_AIM OF THE EXERCISE_
Lines from the one containing "Image resolution: width=1349" through the final line of the records are the only ones to copy, and each must match exactly.

_RECORD EXCERPTS_

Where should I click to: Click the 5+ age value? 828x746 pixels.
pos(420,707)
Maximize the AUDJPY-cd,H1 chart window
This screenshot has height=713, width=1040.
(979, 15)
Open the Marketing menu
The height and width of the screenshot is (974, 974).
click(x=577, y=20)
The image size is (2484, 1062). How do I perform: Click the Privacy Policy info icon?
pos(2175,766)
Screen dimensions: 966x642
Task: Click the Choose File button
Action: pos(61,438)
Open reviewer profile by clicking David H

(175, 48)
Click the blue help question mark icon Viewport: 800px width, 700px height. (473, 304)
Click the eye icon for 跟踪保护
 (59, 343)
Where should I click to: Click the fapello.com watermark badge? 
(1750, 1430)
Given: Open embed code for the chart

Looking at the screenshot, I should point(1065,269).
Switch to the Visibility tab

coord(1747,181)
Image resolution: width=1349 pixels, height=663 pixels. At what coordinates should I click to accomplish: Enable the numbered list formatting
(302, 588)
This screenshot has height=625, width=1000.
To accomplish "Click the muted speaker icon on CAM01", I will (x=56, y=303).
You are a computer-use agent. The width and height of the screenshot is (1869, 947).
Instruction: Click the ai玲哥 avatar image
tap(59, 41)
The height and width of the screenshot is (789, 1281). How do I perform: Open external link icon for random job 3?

_TASK SOLUTION_
Image resolution: width=1349 pixels, height=663 pixels. At what coordinates should I click to accomplish: Enable the numbered list formatting
(302, 588)
This screenshot has height=625, width=1000.
To accomplish "Click the muted speaker icon on CAM01", I will (x=56, y=303).
You are a computer-use agent. The width and height of the screenshot is (1869, 947).
Instruction: Click the ai玲哥 avatar image
tap(59, 41)
The height and width of the screenshot is (789, 1281). How do I perform: Open external link icon for random job 3?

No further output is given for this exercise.